For your (2) point, I think we'll have to be careful here. Without a sense
of how 'likely' we're going to inline the new function, we'll have to make
sure our outlining of cold regions will not degrade the performance of the
function in 99.xx% of the cases, as it's unclear how much performance we'll
gain from just outlining (without inlining to increase the odds of some
performance gain). My initial thought was to ditch the new function and
its outlined children if we cannot immediately inline it.
Graham Yiu
LLVM Compiler Development
IBM Toronto Software Lab
Office: (905) 413-4077 C2-707/8200/Markham
Email: gyiu at ca.ibm.com
From: Xinliang David Li <xinliangli at gmail.com>
To: Graham Yiu <gyiu at ca.ibm.com>
Cc: llvm-dev <llvm-dev at lists.llvm.org>
Date: 08/24/2017 03:05 PM
Subject: Re: [llvm-dev] [RFC] Enhance Partial Inliner by using a general
outlining scheme for cold blocks
On Thu, Aug 24, 2017 at 10:40 AM, Graham Yiu <gyiu at ca.ibm.com> wrote:
Hi David,
So I've began doing some implementation on the outlining portion of the
code. Currently, I got the partial inliner to outline cold regions
(single entry, single exit) of the code, based solely on the existence of
ProfileSummaryInfo (ie. profiling data). However, I have some concerns on
how this will co-exist with the existing code that peels early returns.
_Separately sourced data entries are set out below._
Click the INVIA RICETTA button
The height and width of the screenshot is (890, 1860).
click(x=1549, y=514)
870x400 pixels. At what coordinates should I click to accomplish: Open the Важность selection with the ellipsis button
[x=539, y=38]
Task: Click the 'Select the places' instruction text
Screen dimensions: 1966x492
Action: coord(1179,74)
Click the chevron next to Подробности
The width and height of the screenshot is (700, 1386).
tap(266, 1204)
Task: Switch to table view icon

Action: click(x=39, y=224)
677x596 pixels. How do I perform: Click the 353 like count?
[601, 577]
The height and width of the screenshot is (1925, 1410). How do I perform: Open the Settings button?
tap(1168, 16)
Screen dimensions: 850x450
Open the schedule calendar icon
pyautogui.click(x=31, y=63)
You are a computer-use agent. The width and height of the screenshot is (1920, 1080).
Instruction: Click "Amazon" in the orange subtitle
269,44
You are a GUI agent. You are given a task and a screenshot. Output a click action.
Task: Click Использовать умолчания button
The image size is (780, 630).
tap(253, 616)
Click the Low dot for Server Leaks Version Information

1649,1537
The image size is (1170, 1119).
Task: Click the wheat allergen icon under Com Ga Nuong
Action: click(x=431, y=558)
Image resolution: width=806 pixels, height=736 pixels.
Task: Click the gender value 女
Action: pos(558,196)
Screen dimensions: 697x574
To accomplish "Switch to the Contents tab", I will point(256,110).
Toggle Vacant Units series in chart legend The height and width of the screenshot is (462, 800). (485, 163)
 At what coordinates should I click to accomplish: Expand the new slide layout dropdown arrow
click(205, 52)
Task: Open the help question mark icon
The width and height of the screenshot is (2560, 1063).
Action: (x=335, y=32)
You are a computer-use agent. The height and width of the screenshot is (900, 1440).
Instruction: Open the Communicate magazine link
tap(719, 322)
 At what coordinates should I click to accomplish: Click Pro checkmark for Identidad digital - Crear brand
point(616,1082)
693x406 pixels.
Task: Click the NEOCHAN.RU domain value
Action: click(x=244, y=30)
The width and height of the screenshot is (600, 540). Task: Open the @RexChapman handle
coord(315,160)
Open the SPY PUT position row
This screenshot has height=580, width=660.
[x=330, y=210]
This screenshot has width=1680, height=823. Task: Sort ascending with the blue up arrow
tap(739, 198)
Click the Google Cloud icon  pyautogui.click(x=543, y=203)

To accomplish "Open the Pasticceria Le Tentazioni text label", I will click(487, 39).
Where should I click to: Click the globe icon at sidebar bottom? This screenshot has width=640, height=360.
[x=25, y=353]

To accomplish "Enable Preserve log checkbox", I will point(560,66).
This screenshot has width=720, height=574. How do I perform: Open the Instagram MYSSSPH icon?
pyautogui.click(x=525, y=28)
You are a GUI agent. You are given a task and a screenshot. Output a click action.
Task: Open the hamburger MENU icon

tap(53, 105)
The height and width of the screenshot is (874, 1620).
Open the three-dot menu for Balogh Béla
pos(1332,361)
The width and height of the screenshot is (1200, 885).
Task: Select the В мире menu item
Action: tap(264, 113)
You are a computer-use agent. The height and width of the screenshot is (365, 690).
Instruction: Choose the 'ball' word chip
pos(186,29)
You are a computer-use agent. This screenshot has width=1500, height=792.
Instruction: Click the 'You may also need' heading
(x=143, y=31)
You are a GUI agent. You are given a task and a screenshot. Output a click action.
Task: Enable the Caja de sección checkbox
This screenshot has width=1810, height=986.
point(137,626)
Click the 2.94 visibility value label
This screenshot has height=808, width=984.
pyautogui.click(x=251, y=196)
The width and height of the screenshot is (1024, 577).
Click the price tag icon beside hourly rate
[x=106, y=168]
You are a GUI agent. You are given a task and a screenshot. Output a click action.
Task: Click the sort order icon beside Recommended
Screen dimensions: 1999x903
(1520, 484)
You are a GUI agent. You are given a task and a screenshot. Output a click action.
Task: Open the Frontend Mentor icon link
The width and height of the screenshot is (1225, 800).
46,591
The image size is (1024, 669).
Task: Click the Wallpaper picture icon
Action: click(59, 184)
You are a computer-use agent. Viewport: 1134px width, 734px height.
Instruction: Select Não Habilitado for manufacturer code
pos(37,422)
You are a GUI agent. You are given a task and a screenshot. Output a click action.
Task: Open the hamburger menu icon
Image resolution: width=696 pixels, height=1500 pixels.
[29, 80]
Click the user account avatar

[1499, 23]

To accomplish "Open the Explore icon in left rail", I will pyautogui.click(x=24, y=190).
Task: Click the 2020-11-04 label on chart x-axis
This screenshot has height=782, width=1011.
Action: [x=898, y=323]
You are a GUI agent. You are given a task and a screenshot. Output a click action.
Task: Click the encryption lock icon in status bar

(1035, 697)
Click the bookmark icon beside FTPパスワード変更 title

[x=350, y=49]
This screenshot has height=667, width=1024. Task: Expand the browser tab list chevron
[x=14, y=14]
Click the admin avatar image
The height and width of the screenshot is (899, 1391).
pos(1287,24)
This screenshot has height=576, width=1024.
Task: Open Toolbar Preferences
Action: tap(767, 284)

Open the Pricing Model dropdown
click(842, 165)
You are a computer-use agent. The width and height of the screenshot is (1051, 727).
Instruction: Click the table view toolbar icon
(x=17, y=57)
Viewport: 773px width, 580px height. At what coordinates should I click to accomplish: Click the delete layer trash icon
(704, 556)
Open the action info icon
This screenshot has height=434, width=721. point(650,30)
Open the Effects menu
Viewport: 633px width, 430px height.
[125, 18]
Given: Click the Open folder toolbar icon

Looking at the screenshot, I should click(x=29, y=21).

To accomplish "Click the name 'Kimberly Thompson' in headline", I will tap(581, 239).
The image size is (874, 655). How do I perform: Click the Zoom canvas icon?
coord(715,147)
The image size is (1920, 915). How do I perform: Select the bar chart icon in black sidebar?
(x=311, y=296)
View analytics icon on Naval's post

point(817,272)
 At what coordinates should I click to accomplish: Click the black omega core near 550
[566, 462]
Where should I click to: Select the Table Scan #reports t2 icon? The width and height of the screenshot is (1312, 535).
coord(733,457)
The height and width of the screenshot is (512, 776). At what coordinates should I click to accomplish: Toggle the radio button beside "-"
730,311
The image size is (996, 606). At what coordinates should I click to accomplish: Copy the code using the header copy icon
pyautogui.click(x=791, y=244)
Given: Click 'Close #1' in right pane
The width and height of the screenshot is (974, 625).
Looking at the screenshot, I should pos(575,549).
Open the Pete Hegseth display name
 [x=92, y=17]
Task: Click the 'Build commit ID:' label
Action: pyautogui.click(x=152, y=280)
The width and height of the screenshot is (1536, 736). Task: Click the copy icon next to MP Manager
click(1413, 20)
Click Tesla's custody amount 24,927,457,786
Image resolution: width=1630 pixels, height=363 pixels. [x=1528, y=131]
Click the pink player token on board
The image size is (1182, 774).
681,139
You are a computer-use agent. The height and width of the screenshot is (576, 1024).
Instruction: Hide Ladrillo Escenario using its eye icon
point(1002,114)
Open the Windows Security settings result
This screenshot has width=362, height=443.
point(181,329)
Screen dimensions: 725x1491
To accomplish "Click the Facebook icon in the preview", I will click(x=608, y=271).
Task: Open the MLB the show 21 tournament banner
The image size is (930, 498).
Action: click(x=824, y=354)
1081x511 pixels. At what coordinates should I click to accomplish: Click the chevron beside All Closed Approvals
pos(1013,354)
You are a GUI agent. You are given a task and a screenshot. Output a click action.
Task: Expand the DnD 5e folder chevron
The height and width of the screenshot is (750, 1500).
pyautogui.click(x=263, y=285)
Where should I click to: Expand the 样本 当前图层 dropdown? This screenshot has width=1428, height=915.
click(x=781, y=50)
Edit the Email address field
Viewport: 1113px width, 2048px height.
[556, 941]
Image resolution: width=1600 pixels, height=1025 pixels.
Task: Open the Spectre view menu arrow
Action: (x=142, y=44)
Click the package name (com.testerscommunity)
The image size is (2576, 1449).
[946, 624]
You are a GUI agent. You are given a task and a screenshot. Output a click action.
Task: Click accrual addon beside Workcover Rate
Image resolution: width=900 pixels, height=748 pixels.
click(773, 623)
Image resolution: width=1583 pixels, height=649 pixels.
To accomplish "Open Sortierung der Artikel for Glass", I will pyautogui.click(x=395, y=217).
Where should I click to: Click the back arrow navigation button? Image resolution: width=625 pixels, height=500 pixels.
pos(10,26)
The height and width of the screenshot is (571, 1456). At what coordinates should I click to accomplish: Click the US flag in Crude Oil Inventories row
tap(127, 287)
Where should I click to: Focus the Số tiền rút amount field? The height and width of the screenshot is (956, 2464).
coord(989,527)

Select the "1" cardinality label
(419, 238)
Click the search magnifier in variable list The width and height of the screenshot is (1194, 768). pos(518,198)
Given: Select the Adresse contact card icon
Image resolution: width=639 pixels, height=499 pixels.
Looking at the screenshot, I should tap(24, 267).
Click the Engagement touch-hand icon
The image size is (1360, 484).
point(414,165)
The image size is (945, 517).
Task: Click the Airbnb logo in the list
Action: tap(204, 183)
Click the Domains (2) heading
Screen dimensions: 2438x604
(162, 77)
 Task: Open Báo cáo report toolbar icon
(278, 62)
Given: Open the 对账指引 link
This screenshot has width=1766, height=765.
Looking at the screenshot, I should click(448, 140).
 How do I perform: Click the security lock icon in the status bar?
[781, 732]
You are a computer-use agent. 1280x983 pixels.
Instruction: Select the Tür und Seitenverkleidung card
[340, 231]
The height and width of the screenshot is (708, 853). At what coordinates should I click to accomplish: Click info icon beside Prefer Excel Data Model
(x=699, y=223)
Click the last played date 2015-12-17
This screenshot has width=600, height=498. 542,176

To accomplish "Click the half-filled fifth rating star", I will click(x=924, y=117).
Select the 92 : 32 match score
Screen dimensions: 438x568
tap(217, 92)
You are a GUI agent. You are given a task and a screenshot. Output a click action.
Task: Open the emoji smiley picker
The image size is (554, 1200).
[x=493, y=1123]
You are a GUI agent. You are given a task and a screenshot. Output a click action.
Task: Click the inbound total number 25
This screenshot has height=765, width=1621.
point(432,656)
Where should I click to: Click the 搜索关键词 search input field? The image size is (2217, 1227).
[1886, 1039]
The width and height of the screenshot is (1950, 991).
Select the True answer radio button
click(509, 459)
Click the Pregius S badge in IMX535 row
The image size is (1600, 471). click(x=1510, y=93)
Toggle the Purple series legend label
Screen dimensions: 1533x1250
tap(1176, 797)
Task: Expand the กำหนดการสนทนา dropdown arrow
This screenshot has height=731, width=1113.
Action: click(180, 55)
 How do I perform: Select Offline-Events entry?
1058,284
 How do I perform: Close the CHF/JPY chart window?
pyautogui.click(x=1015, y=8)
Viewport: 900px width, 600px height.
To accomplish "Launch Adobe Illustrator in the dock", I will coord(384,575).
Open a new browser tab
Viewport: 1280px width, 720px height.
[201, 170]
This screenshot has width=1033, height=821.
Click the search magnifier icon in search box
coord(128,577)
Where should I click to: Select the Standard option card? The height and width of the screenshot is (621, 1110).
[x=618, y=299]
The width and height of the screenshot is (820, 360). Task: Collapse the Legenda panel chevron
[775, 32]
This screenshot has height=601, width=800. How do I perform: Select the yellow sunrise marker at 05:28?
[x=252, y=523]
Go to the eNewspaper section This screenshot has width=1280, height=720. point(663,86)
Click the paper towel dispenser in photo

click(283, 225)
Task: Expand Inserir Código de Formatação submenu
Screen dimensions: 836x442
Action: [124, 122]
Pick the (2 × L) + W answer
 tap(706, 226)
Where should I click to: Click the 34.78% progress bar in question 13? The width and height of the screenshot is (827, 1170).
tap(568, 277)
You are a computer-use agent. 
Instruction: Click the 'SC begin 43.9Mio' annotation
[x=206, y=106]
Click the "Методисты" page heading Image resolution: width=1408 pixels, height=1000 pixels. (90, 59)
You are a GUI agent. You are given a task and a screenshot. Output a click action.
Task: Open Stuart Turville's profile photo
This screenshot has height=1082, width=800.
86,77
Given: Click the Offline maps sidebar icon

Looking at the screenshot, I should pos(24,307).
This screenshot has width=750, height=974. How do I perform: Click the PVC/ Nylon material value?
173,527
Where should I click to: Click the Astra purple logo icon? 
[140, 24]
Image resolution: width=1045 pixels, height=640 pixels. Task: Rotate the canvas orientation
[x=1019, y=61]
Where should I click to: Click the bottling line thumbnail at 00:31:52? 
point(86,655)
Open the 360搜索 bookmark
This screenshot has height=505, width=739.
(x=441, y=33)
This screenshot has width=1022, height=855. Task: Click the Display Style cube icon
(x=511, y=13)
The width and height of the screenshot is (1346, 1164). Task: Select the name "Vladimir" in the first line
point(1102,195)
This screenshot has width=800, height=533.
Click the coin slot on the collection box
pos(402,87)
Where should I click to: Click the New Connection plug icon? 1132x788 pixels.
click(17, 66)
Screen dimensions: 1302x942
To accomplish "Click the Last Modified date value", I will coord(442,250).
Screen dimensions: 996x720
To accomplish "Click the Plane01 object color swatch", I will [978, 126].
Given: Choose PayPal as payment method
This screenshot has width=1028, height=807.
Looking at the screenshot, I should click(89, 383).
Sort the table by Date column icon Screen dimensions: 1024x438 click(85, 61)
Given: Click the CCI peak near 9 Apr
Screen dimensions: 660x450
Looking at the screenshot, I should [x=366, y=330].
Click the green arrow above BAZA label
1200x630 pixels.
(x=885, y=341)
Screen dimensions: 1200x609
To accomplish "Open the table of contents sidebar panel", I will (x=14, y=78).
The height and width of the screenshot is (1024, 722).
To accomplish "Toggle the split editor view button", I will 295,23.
The control flow looks something like this:
// New Code: find cold regions to outline
if (!computeOutliningInfoForColdRegions()) {
// If we can't find any cold regions, then fall-back to early return
peeling
if (!computeOutliningInfo) {
return nullptr;
}
}
// Try to outline the identified regions
// Then try to inline the cloned function
My concern is during inlining, if we fail to inline the cloned function,
we give up and discard all cloned and outlined functions. But with these
two types of outlining we're doing, it's possible to attempt to inline
the cloned function that has outlined cold regions, and if we cannot do
so, try to inline a different clone that has peeled early returns (ie.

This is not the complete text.